Requirement. Your answer must be the lines from the one holding "Instruction: Click the 3-pin plug icon" through the final line of the entries below, copied exactly, with no pictures.

Records from a data source
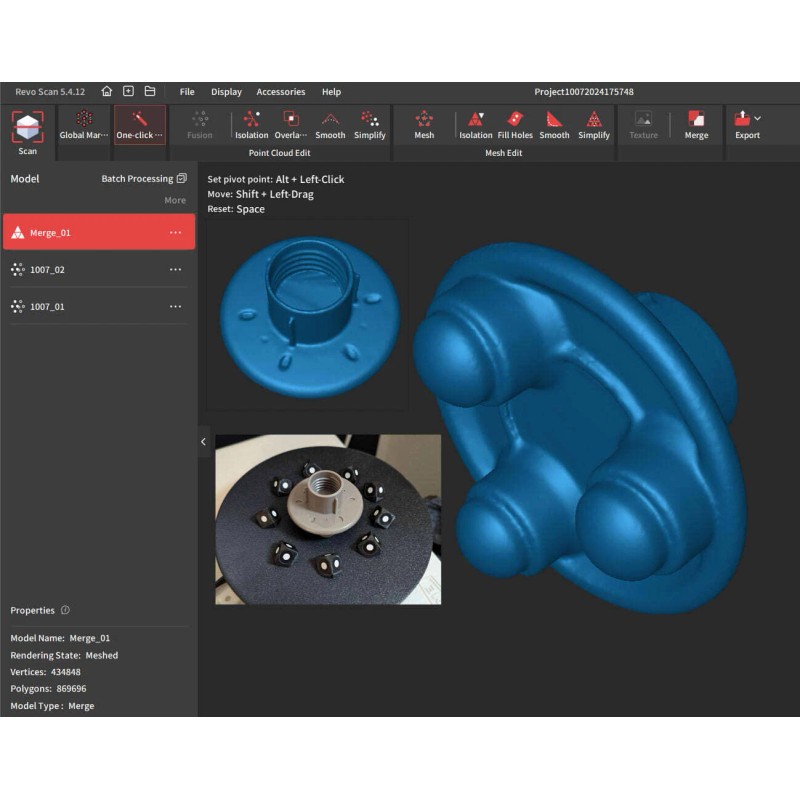Toggle the Batch Processing checkbox
The height and width of the screenshot is (800, 800).
[181, 179]
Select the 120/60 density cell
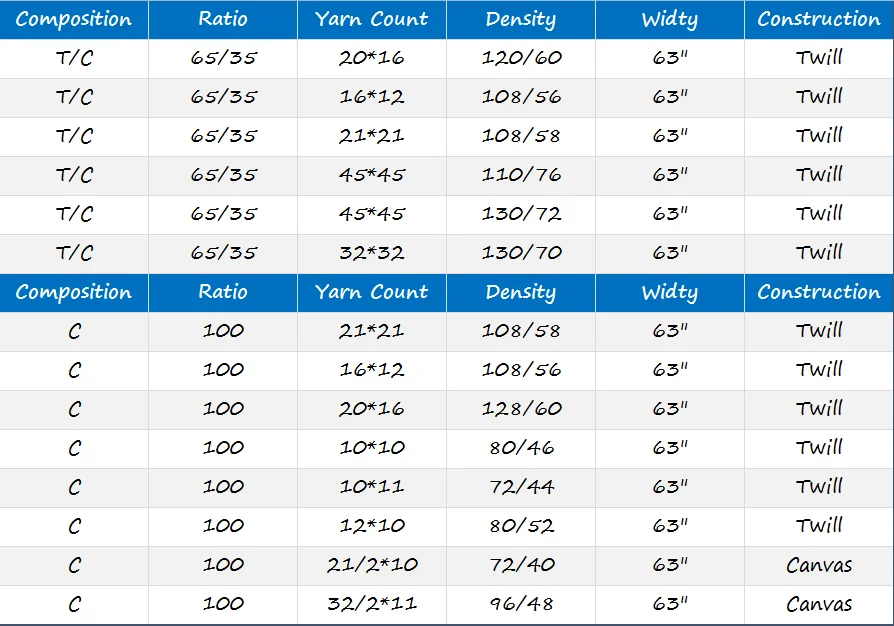The width and height of the screenshot is (894, 626). coord(521,58)
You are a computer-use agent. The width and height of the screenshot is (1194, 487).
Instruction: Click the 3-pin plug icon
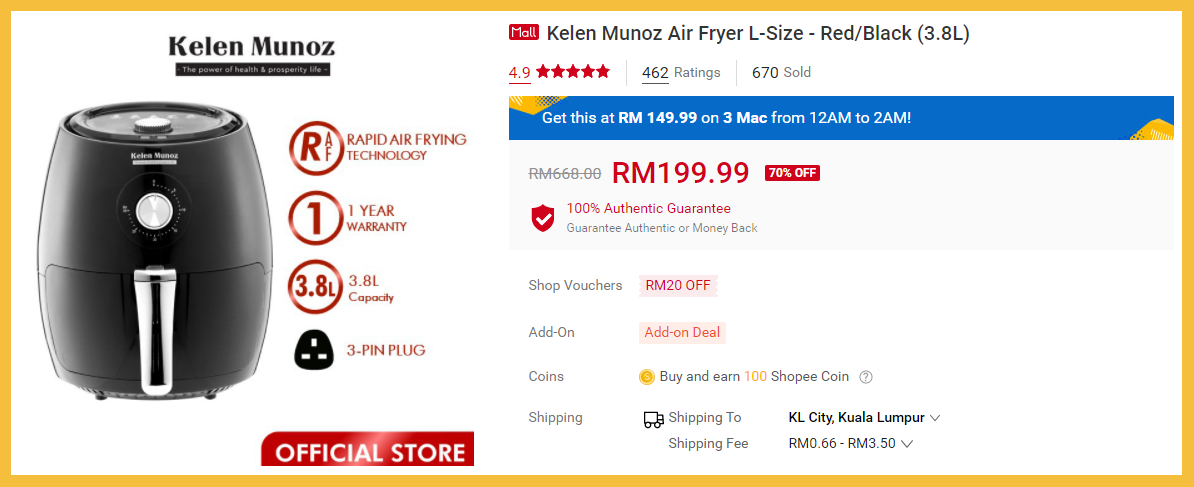pos(313,350)
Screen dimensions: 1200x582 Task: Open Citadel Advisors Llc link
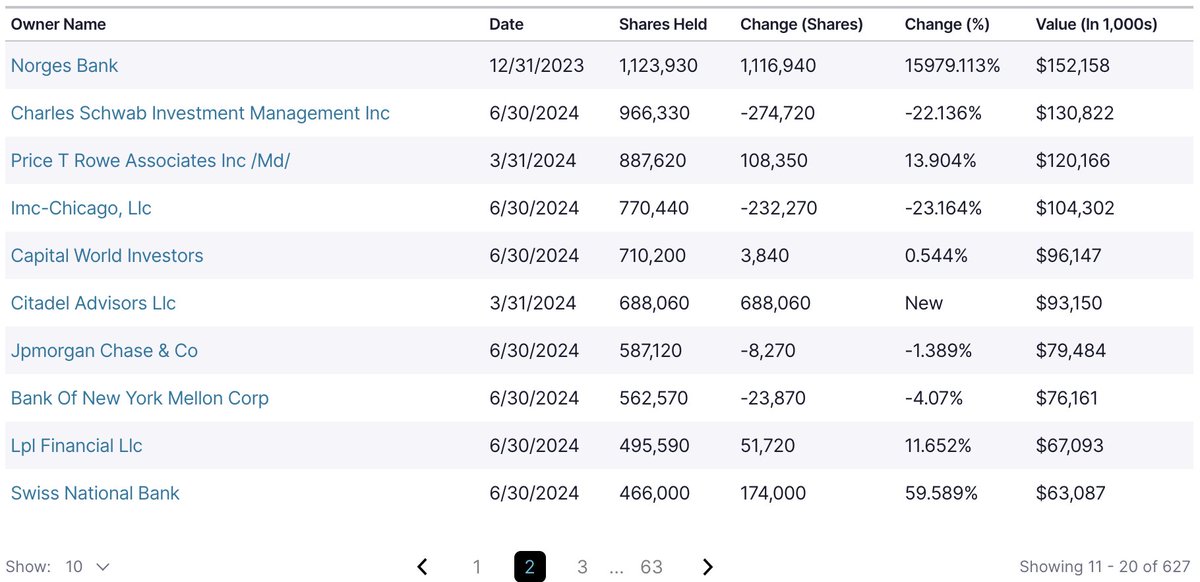pos(93,303)
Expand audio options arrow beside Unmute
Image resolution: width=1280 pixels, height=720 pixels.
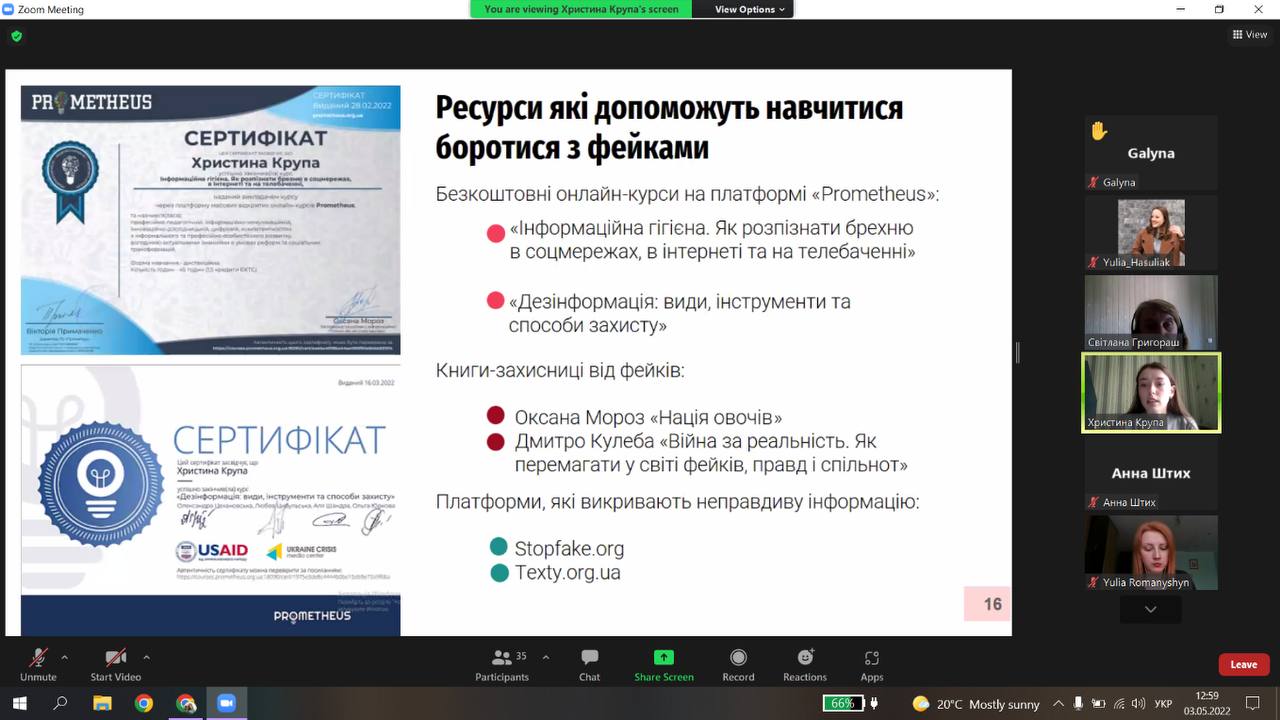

Answer to the problem.
Instruction: Click the 3-pin plug icon
pos(313,350)
Screen dimensions: 1200x582 Task: Open Citadel Advisors Llc link
pos(93,303)
Expand audio options arrow beside Unmute
Image resolution: width=1280 pixels, height=720 pixels.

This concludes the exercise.